GOLD BEACH Ron Mathis, Curry County Community Justice director, was terminated, effective today (Jan. 31), in an executive session of the Curry County commissioners Monday.
The commissioners issued a copy of the termination order following their 1:30 p.m. meeting that said Mathis was an at will employee.
The order said the new administration feels that it is time for a change within the Community Justice Department.
It said Mathis would receive two weeks severance pay plus cash compensation for accrued vacation leave.
The commissioners would not give any reason for the termination or comment on it, beyond saying that department heads serve at the will of the commissioners.
Mathis said Tuesday that he was given no cause and that the commissioners refused to discuss issues.
He said they indicated they were interested in taking the department in a new direction, but when asked what that might be, said they didnt know yet.
The commissioners will hold a special meeting today at 1:30 p.m. in the commissioners hearing room to decide what to do with the department in the short run.
He also said the commissioners mentioned there had been complaints about him from people, but wouldnt say who they were or what they said.
Mathis said he thought the meeting was to be a problem solving session where the commissioners would indicate where they wanted the department to go, and how long he would have to get it there.
He termed what happened instead a broadside.
While Mathis said he was led to believe the executive session would be a problem solving meeting, Pilot reporter Marge Woodfin heard a rumor Monday morning that Mathis had already been fired.
I was very hurt by the unjustness of it all, said Mathis.

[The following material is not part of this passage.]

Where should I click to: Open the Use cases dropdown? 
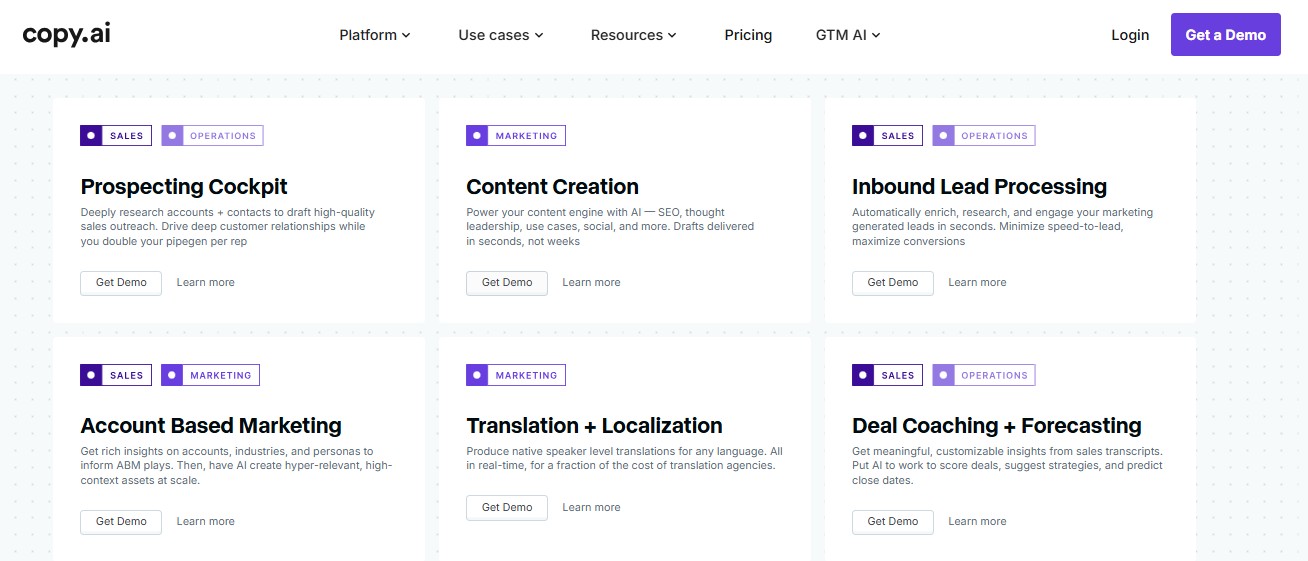pos(501,35)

I think its wrong. Its really unfair.
He said he is contacting labor law attorneys from outside Curry County.
Mathis said former commissioners Lloyd Olds and Bill Roberts gave him a great performance review before they left office. He said he also recently received a perfect performance report from the Oregon Department of Corrections.

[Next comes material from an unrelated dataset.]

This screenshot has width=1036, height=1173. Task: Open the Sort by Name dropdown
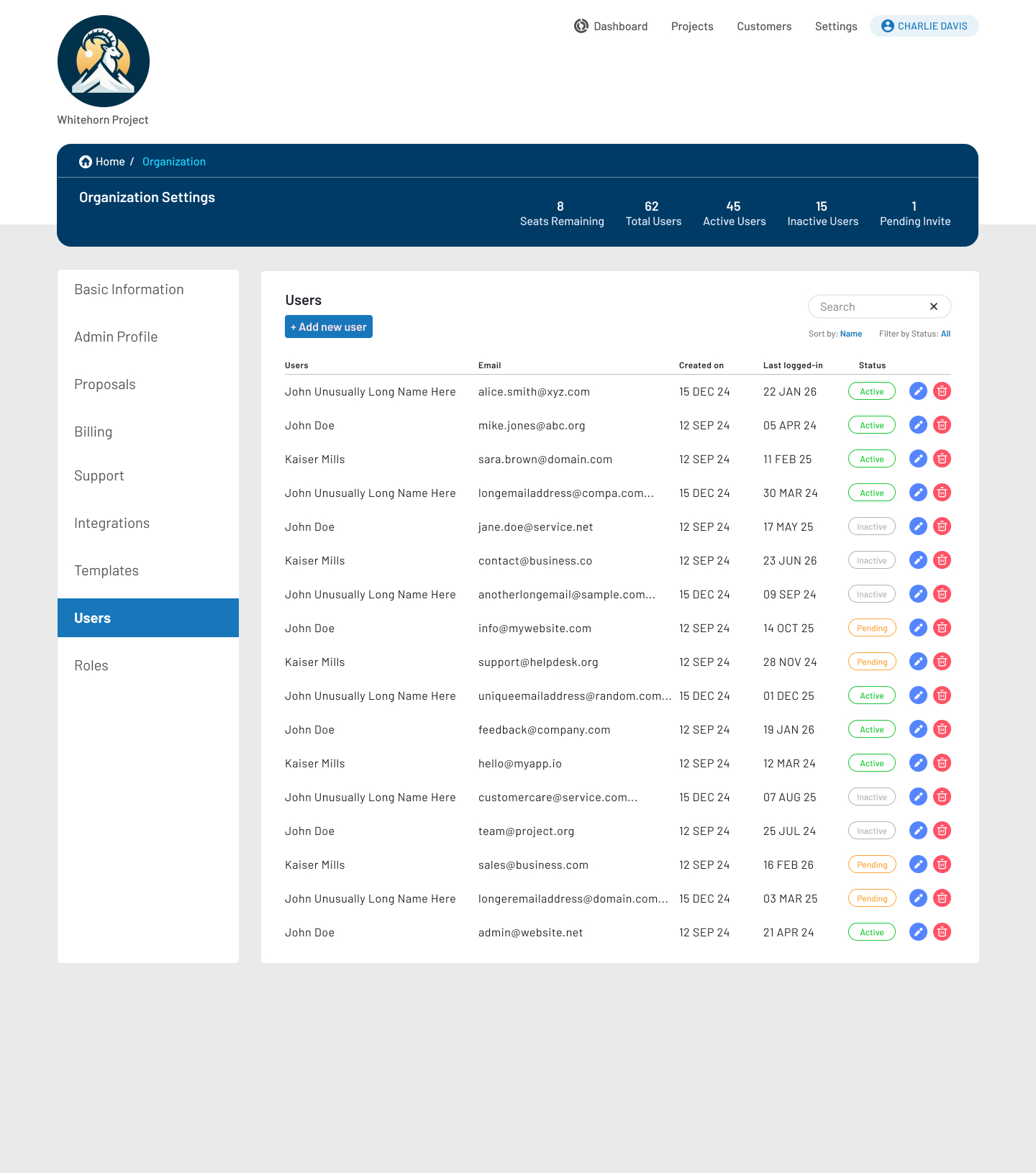tap(850, 334)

Mathis said the liaison commissioner to his department, Marlyn Schafer, never talked about solving problems with him.
I was never given an opportunity to work as a team member, he said. I was able to work as a team member with the last commissioners.
The new commissioners never took time to talk with me and assess my performance.

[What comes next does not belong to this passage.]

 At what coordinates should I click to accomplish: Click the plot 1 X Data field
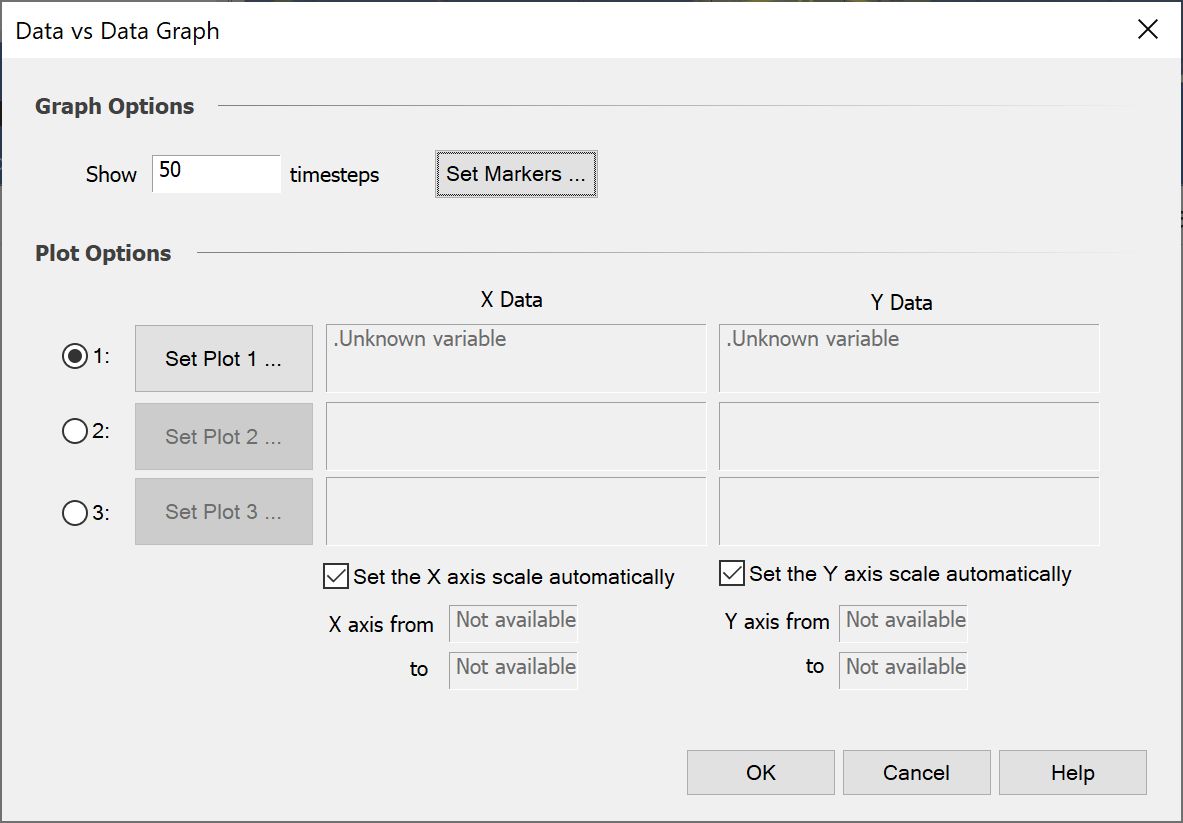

Mathis said his termination was politically motivated. He said Judges Hugh Downer and Richard Mickelson had bragged that they would get him out of the department when the new commissioners came in.
The commissioners were working under intimidation, he said, with the judges pressuring them.
The two judges, and virtually every law enforcement official in the county, opposed Olds and Roberts when they combined the adult and juvenile corrections programs into one department and hired Mathis to run it.
Mathis said that at the time, the judges demanded the proposal go through the Local Public Safety Coordinating Council.
He said there was no mention of that kind of process now.
Its a double standard, he said. What happened to me is a reflection of that.
Mathis said the community loses with such a double standard. He is concerned about what will happen to the concept of restorative justice in the county.
Mathis said that concept, supported by Olds and Roberts, held offenders accountable to the community, but also built them up to rejoin society as productive members.
Hook em and book em doesnt work, he said. You cant build them up into law-abiding citizens by constantly threatening them.
Mathis was beginning to integrate the adult and juvenile programs so that family members with problems could be referred to either division.